И мой хриплый ответ, ранящий обожженные губы:

– Киран МакВаррас, кадет. Первый курс обучения. Бой проигран. Корабль уничтожен. Экипаж погиб.

Сейчас учитель должен вынести решение. И я жду… жду его слов, жду, когда боль прекратится, жду момента, в который пламя отступит и я проснусь в гипкапсуле.

– Киран, девочка, открой глаза.

Что-то не так. Что-то совсем не так. И остается вопрос:

– Это приказ?

Тишина. Почему они молчат? Почему?

И голос крайне неприятного мне человека:

– Да, кадет Киран МакВаррас, это приказ. Открыть глаза!

Мне не нравится этот человек. Мне не нравится приказ. Мне не нравится что-то еще, и я не могу понять что. Но приказ есть приказ.

– Есть, сэр. – Я не узнаю свой голос.

Глаза… я открываю их с трудом, ожидая увидеть ревущее пламя и собственную висящую лохмотьями сожженную кожу. Но огня не было. С удивлением я посмотрела в потолок, белый и каменный… Огня нет?! Нет? Но почему я сгораю?

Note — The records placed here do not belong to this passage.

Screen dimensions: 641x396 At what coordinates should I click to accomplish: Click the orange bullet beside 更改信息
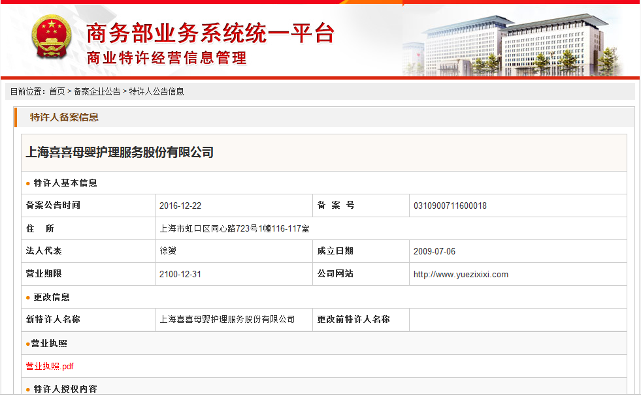pyautogui.click(x=28, y=297)
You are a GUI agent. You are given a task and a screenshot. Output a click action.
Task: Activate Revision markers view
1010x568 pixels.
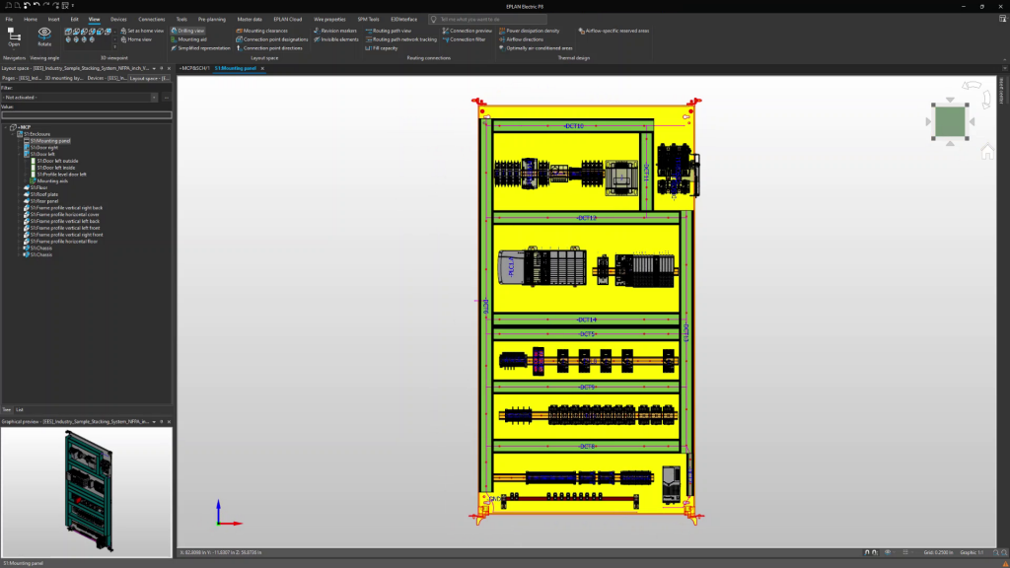[x=337, y=31]
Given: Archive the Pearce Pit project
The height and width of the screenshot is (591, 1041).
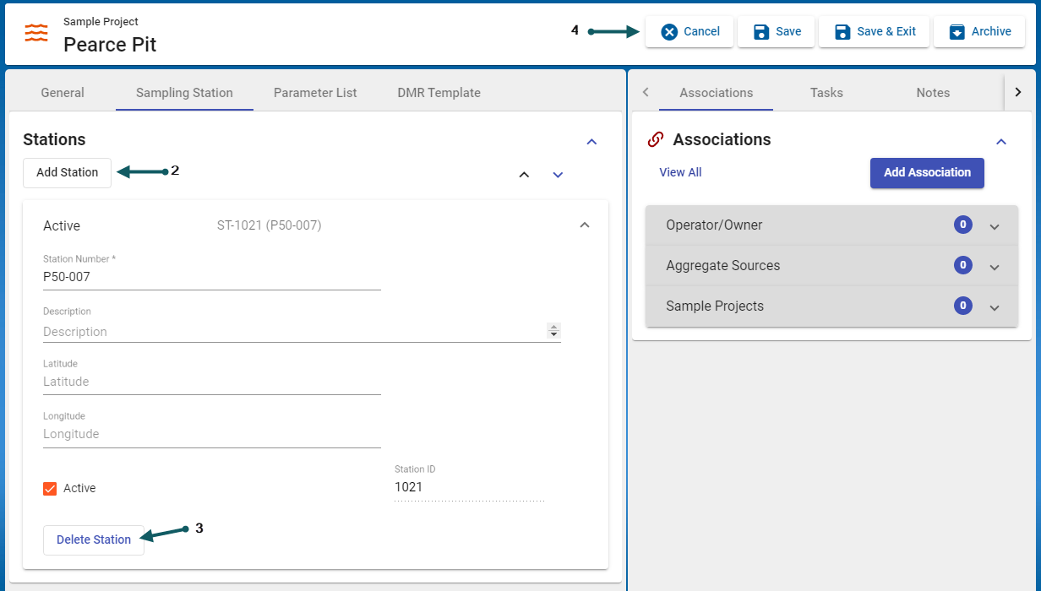Looking at the screenshot, I should coord(978,32).
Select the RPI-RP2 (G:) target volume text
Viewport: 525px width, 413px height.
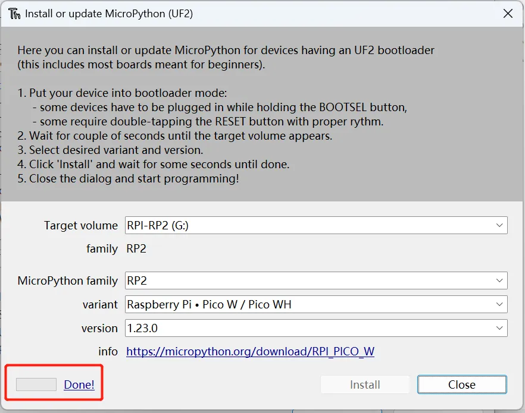tap(158, 225)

– Вот и хорошо. Киран, посмотри на меня. – Голос был женский.

Медленно повернула голову в сторону, откуда доносился говор, и увидела странное создание в черном балахоне и черном же шарфе. Видны были одни глаза… черные.

– Киран, дочь Киары, смотри на меня, – сказала та, чей рот я не видела, может, поэтому создавалось ощущение, что женщина говорит в моей голове.

И я хотела смотреть… хотела… но не могла…

– А-а-а! – хриплый отчаянный крик вырвался из моего горла, а тело изогнулось дугой. – Мама…

Меня вновь скрутило, как тогда… когда рядом была Ашара, но сейчас боль все нарастала, не прекращаясь ни на мгновение, и я закричала снова…

– Держите ее, – послышался голос одетой в черное. – Плохо, слишком плохо. Я не справлюсь одна, пригласите эйтну клана МакЭдл.

Она говорила что-то еще, но я уже не слышала, вновь срываясь на отчаянный гортанный хрип… Наверное, я умираю… наверное, это все…

– Мама… мамочка… мама… – Я уже только шептала. – Позовите маму…

Открылась дверь. Быстрые шаги… прохладные ладони обняли мое лицо… такие знакомые руки…

– Мама?

– Нет, Киран, нет… но все будет хорошо.